Fait sans précédant, les espaces culturels privés El Teatro, et El Hamra, connus pour leur indépendance vis-à-vis des autorités, ont été exclus de la programmation des projections par des moyens détournés.
S’agissant d’El Hamra, son directeur, Ezzedine Gannoun, a ouvertement critiqué la direction du JCC pour l’exclusion de son espace des projections cinématographiques. Cinq jours plus tard, il a été surpris de voir apparaitre son espace dans le calendrier des projections le 30 octobre sans en avoir été averti au préalable ! Le choix de la date n’est pas fortuit, il coïncide avec la présentation à Ouagadougou en Burkina-Faso d’une pièce de théâtre produite par El Hamra et toute l’équipe doit s’y rendre ; l’espace est donc fermé !
Par ailleurs, le ministère de la Culture a renforcé son contrôle sur le secteur du théâtre par le biais de l’attribution des cartes professionnelles.
Le comité d’attribution de cartes professionnelle pour les métiers d’arts dramatiques au sein du ministère accorde une représentativité toute symbolique au syndicat des métiers d’arts dramatiques (un seul membre y siège), le ministère de la Culture a la haute main sur ce comité, et les décisions finales sont du ressort du seul Ministre.
Les risques de discrimination contre les artistes indépendants ou dissidents sont biens réels, comme les attributions complaisantes. Ainsi Jawhar El Basti, fils du ministre de la Culture a obtenu sa carte professionnelle (immatriculée 548), malgré l’opposition du comité lors de sa dernière session du fait qu’il ne remplissait pas les conditions.

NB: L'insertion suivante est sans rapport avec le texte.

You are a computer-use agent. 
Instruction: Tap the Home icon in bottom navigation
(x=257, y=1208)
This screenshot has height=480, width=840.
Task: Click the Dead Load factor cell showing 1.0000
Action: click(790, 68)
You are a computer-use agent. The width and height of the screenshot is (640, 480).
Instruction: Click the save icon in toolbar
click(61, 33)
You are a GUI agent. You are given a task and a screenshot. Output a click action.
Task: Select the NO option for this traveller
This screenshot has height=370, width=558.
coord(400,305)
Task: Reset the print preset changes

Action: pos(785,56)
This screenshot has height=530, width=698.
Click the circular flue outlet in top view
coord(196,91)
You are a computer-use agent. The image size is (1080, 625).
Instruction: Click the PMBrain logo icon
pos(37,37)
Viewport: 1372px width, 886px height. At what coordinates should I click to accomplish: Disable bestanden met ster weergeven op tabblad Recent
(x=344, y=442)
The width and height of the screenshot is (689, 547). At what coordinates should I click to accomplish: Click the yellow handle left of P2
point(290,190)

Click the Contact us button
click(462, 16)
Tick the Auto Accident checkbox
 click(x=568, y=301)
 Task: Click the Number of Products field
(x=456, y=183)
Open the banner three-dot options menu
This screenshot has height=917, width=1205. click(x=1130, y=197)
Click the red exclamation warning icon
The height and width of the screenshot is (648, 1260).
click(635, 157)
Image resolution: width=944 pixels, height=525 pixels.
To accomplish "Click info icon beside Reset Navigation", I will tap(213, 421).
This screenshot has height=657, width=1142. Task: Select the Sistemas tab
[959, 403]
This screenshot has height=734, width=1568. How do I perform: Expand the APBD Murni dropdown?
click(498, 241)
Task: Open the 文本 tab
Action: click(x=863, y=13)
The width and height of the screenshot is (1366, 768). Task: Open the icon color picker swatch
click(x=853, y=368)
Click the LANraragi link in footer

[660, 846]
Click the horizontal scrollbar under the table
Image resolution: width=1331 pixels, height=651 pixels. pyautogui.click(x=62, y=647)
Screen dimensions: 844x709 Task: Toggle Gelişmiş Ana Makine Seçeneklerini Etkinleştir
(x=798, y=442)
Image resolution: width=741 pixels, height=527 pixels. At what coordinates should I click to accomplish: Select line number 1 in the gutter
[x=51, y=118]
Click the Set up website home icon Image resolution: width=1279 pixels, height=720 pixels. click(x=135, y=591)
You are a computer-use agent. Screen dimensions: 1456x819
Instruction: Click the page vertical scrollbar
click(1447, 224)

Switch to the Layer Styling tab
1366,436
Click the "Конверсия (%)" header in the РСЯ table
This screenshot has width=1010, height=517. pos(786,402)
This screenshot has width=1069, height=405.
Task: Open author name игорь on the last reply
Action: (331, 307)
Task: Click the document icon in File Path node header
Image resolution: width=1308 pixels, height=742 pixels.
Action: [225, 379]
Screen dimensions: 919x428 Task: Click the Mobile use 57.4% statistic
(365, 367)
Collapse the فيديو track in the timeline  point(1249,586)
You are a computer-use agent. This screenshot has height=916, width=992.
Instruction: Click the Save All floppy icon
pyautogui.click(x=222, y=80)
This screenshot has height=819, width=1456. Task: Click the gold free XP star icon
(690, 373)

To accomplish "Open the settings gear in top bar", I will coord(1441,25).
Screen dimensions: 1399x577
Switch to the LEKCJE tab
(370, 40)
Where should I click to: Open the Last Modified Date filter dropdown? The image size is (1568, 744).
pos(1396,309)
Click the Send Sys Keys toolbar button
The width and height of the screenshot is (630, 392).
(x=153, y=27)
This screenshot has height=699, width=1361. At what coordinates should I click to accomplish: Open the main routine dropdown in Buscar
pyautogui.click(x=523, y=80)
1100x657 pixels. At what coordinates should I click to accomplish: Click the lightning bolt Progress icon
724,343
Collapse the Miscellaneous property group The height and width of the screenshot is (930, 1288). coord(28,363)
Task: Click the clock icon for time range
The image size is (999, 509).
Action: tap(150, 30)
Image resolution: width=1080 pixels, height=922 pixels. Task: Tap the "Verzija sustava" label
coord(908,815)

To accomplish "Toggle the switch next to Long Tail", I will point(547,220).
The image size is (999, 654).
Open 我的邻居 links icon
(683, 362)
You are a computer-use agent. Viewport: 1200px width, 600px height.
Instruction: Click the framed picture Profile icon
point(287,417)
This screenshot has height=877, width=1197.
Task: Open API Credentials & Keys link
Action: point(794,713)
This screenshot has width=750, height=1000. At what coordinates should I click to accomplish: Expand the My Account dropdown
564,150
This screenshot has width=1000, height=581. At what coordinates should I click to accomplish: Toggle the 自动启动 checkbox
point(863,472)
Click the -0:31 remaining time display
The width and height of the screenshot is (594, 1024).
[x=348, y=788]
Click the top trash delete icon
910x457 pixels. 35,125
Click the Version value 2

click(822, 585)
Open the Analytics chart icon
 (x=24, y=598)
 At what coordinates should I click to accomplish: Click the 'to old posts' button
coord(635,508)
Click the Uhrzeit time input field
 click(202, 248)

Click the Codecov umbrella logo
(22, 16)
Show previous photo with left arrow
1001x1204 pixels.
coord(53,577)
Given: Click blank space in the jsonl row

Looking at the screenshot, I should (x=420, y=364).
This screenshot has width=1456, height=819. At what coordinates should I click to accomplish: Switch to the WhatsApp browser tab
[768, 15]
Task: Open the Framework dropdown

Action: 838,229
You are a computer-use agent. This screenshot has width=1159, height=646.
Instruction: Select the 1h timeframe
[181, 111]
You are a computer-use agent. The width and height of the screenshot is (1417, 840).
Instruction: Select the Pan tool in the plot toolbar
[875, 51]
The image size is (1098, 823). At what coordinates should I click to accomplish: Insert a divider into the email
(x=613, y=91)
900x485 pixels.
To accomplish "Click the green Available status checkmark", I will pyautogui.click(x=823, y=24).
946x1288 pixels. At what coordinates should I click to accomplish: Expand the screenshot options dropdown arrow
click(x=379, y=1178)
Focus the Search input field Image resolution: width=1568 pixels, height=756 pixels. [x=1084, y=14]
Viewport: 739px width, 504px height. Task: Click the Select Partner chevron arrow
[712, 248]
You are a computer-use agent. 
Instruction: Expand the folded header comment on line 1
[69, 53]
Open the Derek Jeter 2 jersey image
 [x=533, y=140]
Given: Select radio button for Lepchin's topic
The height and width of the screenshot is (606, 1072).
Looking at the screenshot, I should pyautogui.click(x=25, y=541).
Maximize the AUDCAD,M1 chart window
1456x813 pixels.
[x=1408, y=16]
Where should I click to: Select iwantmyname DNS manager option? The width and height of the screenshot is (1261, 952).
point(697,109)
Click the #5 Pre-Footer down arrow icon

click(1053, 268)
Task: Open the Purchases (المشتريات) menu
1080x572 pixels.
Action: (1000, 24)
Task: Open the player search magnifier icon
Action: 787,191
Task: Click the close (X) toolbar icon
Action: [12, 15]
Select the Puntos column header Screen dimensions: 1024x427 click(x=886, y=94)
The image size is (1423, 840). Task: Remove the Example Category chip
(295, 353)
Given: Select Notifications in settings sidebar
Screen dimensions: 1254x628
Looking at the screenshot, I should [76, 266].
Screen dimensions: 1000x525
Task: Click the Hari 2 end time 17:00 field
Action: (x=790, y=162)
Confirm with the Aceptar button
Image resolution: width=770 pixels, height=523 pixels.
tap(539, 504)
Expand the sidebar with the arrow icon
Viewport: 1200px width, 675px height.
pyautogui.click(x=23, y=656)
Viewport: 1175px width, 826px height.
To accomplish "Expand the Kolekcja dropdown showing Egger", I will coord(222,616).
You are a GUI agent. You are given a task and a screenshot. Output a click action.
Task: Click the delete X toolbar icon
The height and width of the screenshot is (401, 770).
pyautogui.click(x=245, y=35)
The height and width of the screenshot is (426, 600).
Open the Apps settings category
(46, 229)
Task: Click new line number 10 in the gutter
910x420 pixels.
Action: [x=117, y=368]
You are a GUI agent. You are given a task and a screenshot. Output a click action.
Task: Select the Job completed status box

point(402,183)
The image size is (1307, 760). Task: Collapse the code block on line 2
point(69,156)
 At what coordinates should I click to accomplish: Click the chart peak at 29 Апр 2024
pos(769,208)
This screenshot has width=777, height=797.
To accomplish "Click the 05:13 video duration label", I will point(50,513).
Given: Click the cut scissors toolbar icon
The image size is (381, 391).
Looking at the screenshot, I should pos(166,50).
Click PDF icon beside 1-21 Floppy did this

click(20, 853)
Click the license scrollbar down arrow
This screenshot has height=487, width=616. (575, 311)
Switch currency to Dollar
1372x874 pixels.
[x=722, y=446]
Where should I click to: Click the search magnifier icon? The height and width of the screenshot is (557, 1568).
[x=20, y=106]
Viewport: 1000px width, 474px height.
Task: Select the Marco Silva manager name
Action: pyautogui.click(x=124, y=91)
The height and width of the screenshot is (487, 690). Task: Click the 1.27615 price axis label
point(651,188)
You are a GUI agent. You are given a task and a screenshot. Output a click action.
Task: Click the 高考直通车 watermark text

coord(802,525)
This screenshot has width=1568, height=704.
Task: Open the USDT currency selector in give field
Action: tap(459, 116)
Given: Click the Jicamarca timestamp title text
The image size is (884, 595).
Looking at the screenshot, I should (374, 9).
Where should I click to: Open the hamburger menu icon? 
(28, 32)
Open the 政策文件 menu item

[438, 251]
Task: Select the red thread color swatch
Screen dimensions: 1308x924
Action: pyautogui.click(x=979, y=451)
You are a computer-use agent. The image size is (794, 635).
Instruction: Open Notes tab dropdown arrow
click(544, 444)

Cette situation alimente la crainte chez les artistes de se voir dénier la carte professionnelle qui ouvre droit à l’exercice effectif du métier, comme cela a été le cas avec le comité d’attribution des cartes de journalistes professionnels, renforçant ainsi l’autocensure, ce qui aurait pour effet de paralyser la créativité dans le secteur et d’empêcher les artistes de s’exprimer librement.
L’OLPEC :
• condamne ces pratiques de censure et les considère comme des atteintes graves à la liberté de création et d’expression des artistes ;
• appelle la direction des JCC et le ministère de la Culture à respecter la liberté des artistes, à observer une stricte neutralité dans l’organisation de leur vie professionnelle, à bannir les pratiques discriminatoires contre les artistes tout autant que les espaces culturels et à respecter leur indépendance.